|Reviews for Harry Potter and the Quidditch Adoption|
| Fick Chick chapter 4 . 9/24/2015
Why didn't Snape die with the other DEs?
| tammin chapter 7 . 8/25/2015
Ok; the plot and timeline jumped around too much in this chapter. For an example, we have Hermione chewing out the Gryffindor Guidditch team for going behind the teacher's back about the love potion Molly was using on Harry, to talking about the Quidditch World Cup and Molly plotting to use Harry as a shoehorn until Polite Pureblood Society (whether he wants to or not). This is not the first time I have observed this in this story. Otherwise, the story is engaging.
| tammin chapter 4 . 8/25/2015
What happened in the bank, did the goblins detect the soul shard in Harry's scar? Do the Dark families know that Harry has been named Heir to their Family Lines? This and many other questions I hope are answered in later chapters. In other news, you have done a good job so far and I am looking forward to reading this story.
| digbygreen chapter 10 . 8/25/2015
It was difficult to follow the timeline in the last two chapters. Not sure when the DEs woke up. When did Harry meet with Narcissa? Did Harry really get beyond first base with Narcissa or was it more of a WWE Smack Down?
Story was going well until chapter 9.
| WhiteElfElder chapter 10 . 8/21/2015
If you can streamline things and fill in the holes and untangle the overlaps this will be a much better story.
| WhiteElfElder chapter 8 . 8/21/2015
If what was alluded to about Harry and Narcissa was was done, I hope that Harry used multiple somethings to prevent STDs and conception.
| WhiteElfElder chapter 5 . 8/21/2015
How is Lucius alive after the others with the Mark dropped dead from Voldemort draining them in his attempt to take over Harry's body?
| WhiteElfElder chapter 4 . 8/21/2015
How could Albus be seen being hexed by Harry if Albus had fled the area after reading the first lines of the message received?
How could Harry be arguing with Albus after reading his own letter if Albus was not in the area because he was up in his office reading his own missive?
What happened between the soul shard drawing power from the marked followers and Amelia Bones' scene?
If all those with the Dark Mark dropped dead how was Snape supposed to attend to Albus on Albus' return from the Ministry, much less even be in the meeting?
| fan chapter 10 . 2/13/2015
I like the idea of your story but must compliment you for rewritting them because you often repeat yourself or even make changes without warning and logic ( i.e. the DE are first in a coma then they become squibs and then suddendly they are death?! Not to mention, there was no reaction of them being death from their family and so on!

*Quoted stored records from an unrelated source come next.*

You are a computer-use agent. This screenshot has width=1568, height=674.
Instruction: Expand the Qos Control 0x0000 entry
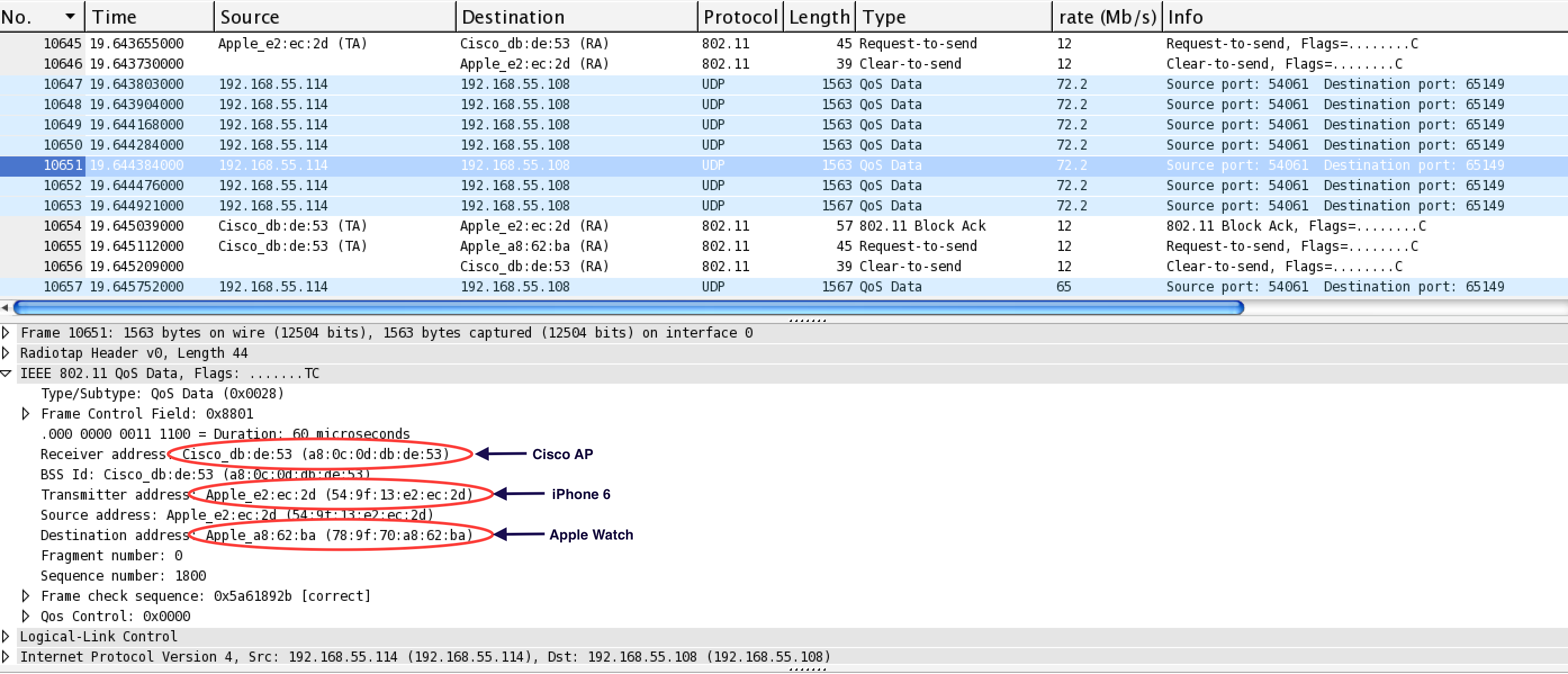click(25, 615)
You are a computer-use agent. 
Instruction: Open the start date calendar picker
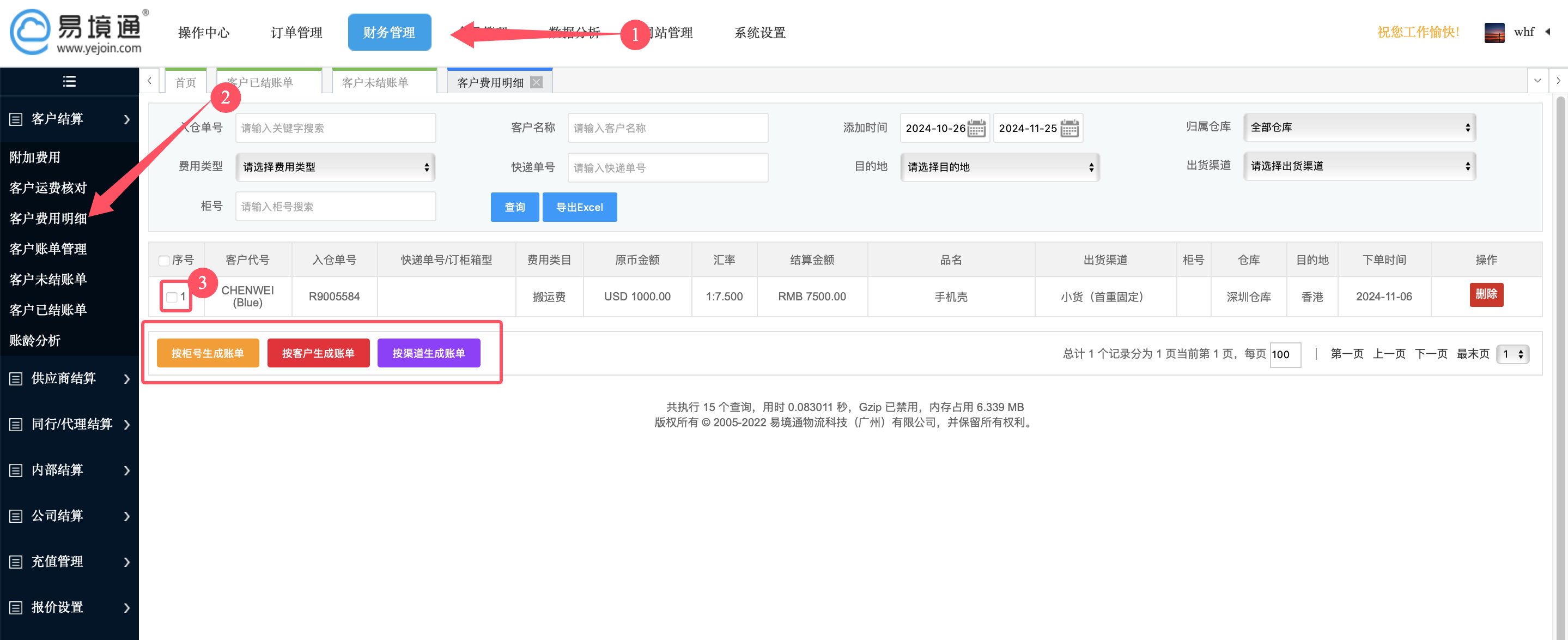pyautogui.click(x=977, y=128)
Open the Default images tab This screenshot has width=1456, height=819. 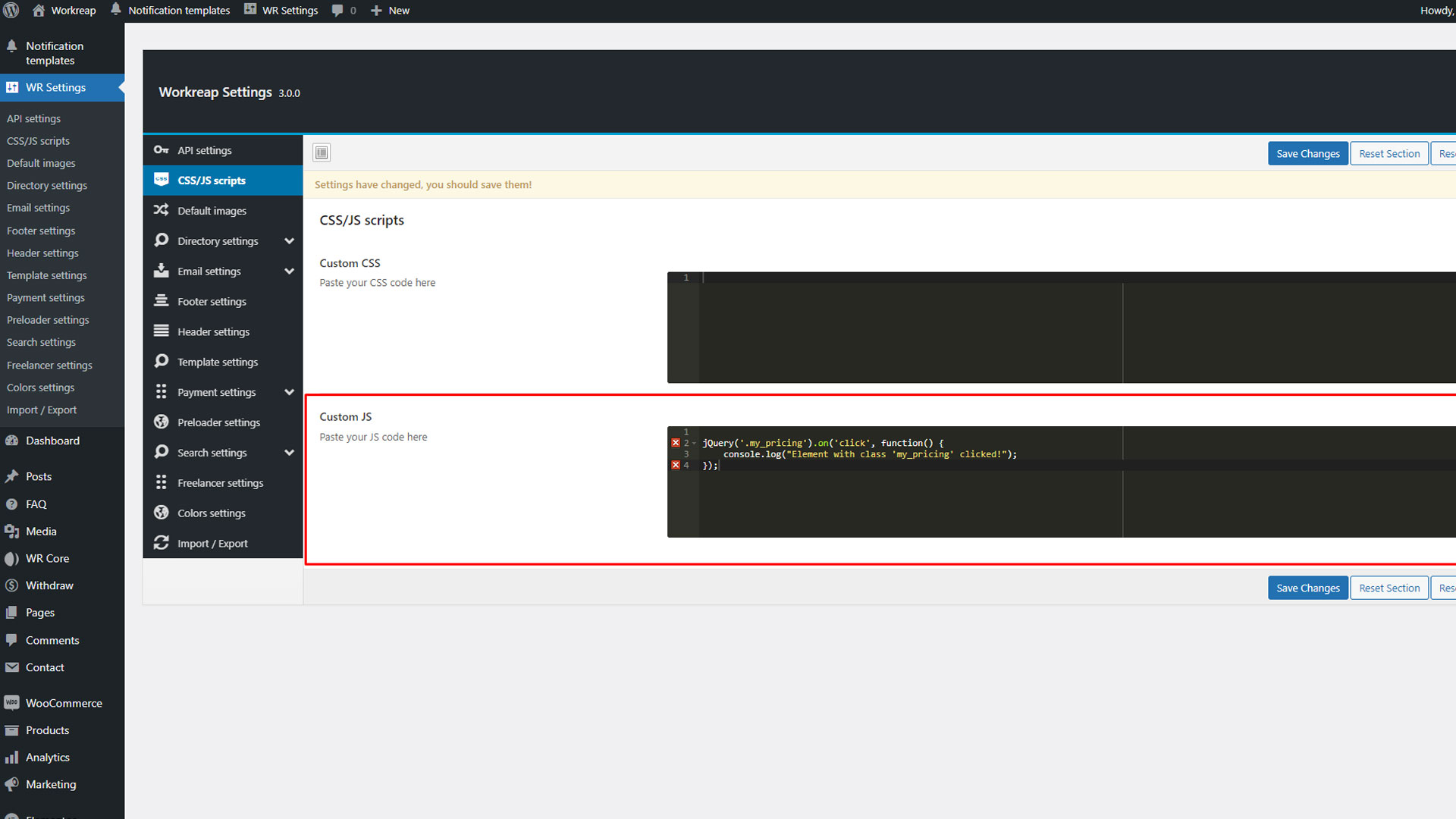[212, 211]
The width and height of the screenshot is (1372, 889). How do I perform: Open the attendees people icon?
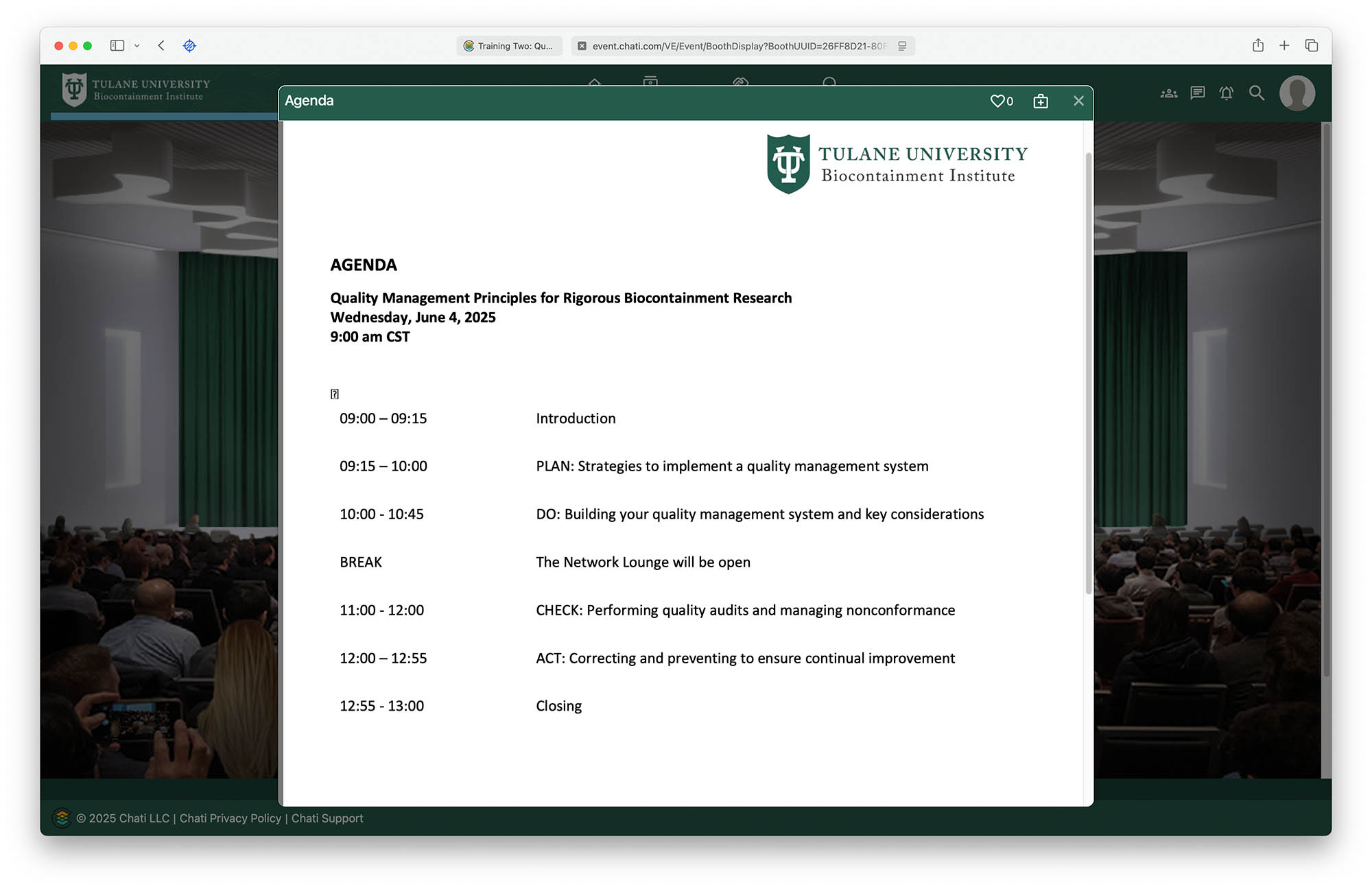[1168, 93]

Same with mrs weasley one chapter she did one thing and the next it seems as if she did nothing). It is all a little confusing. I hope you don't take this review as a flame because I really only hope to help you with these remarkes. I will look out for your rewritten story and good luck!

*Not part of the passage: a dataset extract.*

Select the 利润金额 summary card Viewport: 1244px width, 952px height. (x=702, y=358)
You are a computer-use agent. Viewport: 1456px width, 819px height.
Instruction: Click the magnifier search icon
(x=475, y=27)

| OSR fanatic chapter 9 . 2/25/2014
Great Story! :) Update Soon! :)
| Tigris DivingHawk chapter 10 . 1/28/2014
This is a good storyline keep it up I can't wait to see what happens next did scabbers get the squib sickness or did the ward protect him like snape?
| Princess Scherbatskaya chapter 10 . 1/27/2014
Good luck with figuring out the story! I've been following it for a while now, and I really love your writing.

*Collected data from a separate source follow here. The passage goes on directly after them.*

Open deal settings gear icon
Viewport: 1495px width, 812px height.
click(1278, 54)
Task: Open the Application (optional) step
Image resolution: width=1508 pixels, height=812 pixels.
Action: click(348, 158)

| michaelc100 chapter 10 . 1/14/2014
I hope you carry on with this story and we see some new chapters soon
by the way, even though you mentioned mrs Malfoy leaving in a dishevelled state, you did not mention what she and harry got up to. It sounded like more than negotiation
| Ped chapter 10 . 1/9/2014
I like your story. The premise is well thought out, and incorporates so much of what HP canon failed to explain, adequately.
And for your reformat may I suggest... something to denote time changes (a few asterisks *** on a separate line works for a lot of people.)
Also, a better flow of time. I swear sometimes time jumps between POV changes (also something that some delineation between parts would help,) that I am baffled about the chapter flows sometimes. Also, Christmas has passed at one point, but then I swear the story went back to the Autumn time period again.
And finally... when was Harry checked out by the Goblins? It was mentioned during his original testing while McGonagall was there (i.e. about his scar,) but that was the last we heard about it until there was talk about love potion overdosing at a check that happened (very much off-screen.)
But, keep up the good work, and I wait with anticipation for new chapters *and* the revamp you have planned.
| cfaithcsf chapter 10 . 1/1/2014
1)I feel you should have many shorter paragraphs instead of the long paragraphs you currently have. I find that long paragraphs are harder to read as it is harder to keep track of the story and I keep getting confused.
2) I think that your story is not consistent. It feels a bit like you are writing without rereading what you have already posted. For example, in one chapter, McGonagall apologized to Hermione, the next chapter, McGonagall apologised to Harry and Hermione for the exact same thing.